Objective: To explore the effectiveness of neurorehabilitative training using an electroencephalogram-based brain- computer interface for hand paralysis following stroke.
Design: A case series study.
Subjects: Eight outpatients with chronic stroke demonstrating moderate to severe hemiparesis.
Methods: Based on analysis of volitionally decreased amplitudes of sensory motor rhythm during motor imagery involving extending the affected fingers, real-time visual feedback was provided. After successful motor imagery, a mechanical orthosis partially extended the fingers. Brain-computer interface interventions were carried out once or twice a week for a period of 4-7 months, and clinical and neurophysiological examinations pre- and post-intervention were compared.
Results: New voluntary electromyographic activity was measured in the affected finger extensors in 4 cases who had little or no muscle activity before the training, and the other participants exhibited improvement in finger function.

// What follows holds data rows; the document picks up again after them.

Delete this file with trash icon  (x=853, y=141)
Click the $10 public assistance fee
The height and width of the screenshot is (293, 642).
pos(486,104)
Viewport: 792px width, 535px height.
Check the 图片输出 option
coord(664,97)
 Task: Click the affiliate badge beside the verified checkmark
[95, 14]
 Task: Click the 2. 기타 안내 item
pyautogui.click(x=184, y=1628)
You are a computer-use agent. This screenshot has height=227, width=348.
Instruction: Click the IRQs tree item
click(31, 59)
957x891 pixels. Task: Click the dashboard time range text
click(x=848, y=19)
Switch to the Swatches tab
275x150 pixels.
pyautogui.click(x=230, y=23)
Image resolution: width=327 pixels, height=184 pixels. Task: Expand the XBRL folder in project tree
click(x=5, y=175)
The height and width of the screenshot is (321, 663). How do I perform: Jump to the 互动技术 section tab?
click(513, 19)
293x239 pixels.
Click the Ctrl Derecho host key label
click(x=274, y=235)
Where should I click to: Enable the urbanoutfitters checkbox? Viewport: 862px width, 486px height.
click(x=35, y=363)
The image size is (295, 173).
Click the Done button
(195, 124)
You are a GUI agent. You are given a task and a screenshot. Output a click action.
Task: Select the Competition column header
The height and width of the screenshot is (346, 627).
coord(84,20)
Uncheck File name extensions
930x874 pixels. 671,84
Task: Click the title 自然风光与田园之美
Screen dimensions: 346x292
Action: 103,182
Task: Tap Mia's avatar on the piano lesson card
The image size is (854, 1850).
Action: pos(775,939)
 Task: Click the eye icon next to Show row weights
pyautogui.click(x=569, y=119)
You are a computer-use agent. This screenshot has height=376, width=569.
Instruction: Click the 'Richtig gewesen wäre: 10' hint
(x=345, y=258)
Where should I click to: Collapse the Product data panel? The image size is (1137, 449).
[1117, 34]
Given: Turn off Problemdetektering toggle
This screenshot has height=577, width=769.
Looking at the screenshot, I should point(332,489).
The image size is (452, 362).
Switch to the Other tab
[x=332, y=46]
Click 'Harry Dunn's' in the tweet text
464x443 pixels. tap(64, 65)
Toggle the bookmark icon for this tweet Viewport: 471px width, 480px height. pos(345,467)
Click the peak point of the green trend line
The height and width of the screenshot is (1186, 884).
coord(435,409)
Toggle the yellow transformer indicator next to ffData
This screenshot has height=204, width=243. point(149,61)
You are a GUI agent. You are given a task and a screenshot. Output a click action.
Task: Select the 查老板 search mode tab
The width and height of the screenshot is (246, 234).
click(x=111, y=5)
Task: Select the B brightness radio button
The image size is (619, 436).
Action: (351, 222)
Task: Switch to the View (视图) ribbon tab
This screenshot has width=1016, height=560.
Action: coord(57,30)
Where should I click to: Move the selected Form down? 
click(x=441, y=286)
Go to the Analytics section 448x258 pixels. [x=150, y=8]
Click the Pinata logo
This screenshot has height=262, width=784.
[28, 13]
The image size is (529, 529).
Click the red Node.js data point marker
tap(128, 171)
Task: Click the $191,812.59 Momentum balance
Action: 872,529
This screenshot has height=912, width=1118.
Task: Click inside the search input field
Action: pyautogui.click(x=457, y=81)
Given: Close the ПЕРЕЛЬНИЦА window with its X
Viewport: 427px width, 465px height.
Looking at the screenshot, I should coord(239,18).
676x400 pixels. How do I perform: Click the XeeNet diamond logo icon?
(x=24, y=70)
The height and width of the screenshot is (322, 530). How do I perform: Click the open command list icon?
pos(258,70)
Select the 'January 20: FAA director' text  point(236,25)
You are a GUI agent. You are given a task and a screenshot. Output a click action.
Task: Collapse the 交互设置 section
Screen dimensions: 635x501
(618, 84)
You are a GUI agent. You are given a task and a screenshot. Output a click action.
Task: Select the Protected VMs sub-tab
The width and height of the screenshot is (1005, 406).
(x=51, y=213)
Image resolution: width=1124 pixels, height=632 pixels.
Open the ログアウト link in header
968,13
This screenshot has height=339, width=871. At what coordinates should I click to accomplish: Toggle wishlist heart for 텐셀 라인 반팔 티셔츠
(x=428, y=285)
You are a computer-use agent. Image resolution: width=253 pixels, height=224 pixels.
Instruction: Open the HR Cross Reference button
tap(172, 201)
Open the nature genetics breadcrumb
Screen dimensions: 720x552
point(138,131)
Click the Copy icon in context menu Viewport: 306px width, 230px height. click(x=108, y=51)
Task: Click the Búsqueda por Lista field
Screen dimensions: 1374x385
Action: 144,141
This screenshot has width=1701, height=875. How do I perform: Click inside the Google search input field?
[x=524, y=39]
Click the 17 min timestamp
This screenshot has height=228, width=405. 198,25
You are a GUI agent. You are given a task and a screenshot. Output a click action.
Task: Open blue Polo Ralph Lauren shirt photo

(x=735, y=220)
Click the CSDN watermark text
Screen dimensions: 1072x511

Significantly greater suppression of the sensory motor rhythm over both hemispheres was observed during motor imagery. Transcranial magnetic stimulation showed increased cortical excitability in the damaged hemisphere. Success rates of brain-computer interface training tended to increase as the session progressed in 4 cases.
Conclusion: Brain-computer interface training appears to have yielded some improvement in motor function and brain plasticity. Further controlled research is needed to clarify the role of the brain-computer interface system.